INSTRUCTIONS TO FOLLOW.
Give only the number of lines below that contain the word "agent".
- Opening Delimiter -
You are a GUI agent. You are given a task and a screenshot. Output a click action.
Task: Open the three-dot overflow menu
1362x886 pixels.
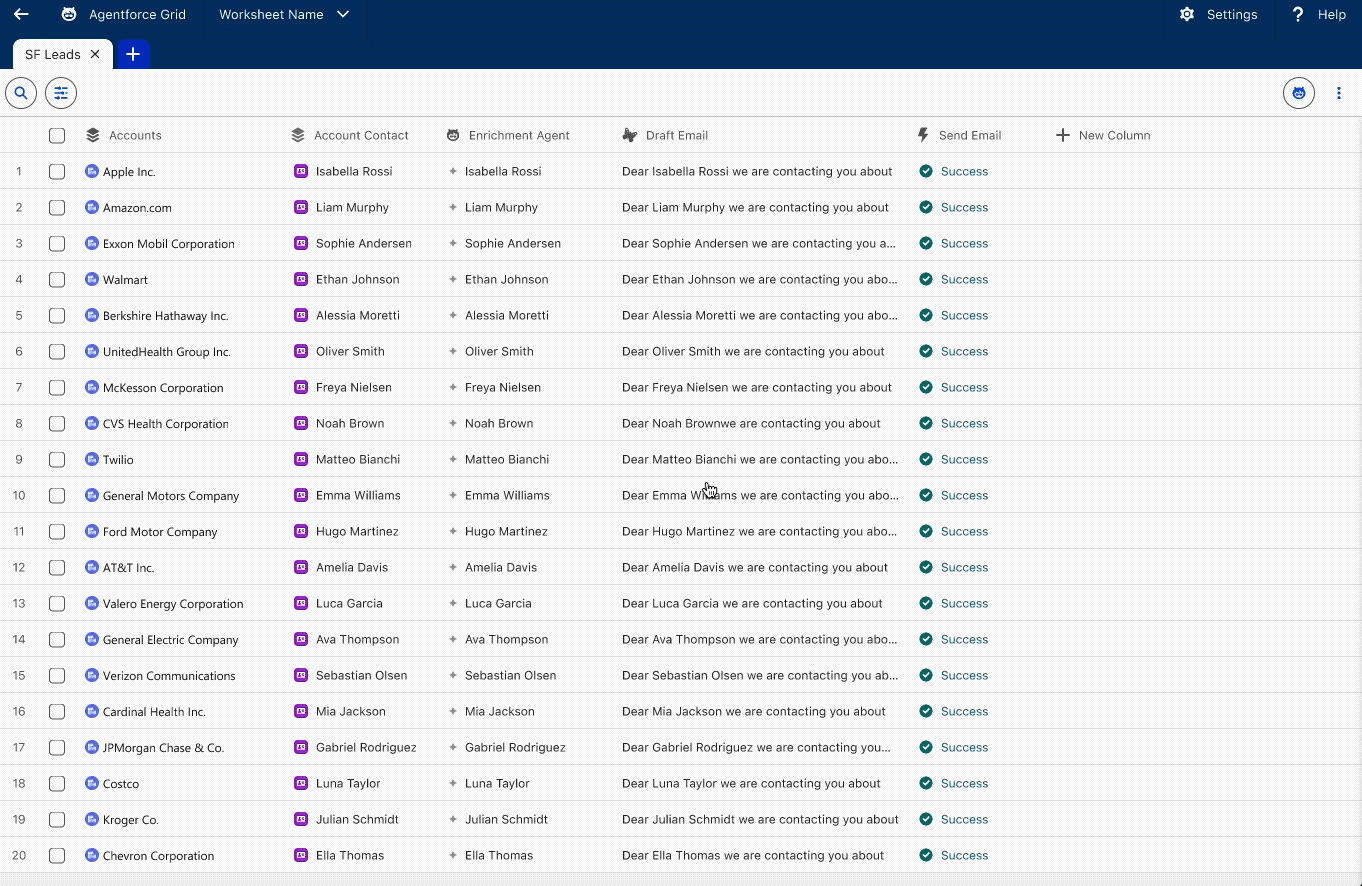coord(1339,93)
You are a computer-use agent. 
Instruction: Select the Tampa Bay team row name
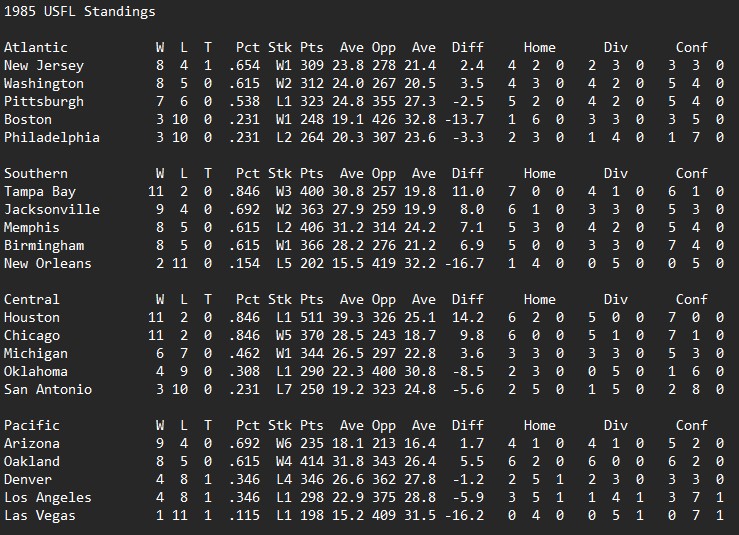[x=40, y=191]
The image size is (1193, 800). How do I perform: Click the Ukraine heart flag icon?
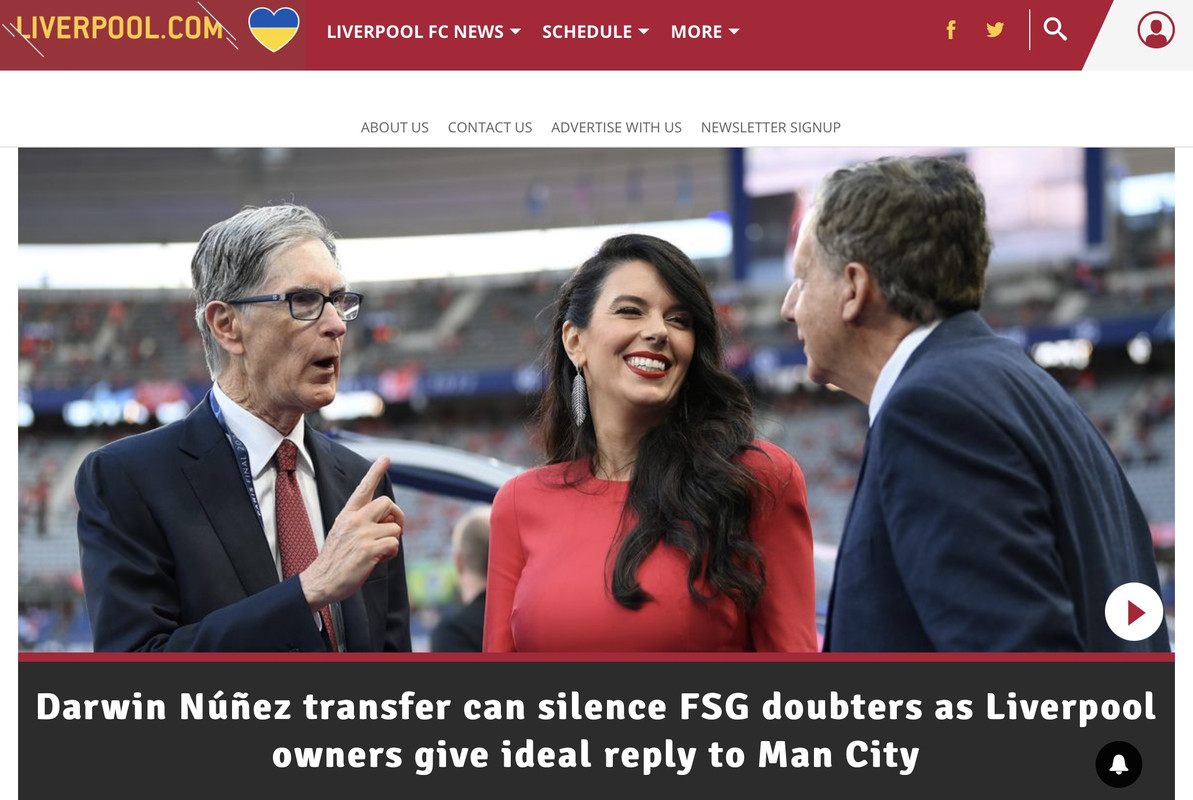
- Closing Delimiter -
RESPONSE AREA.
2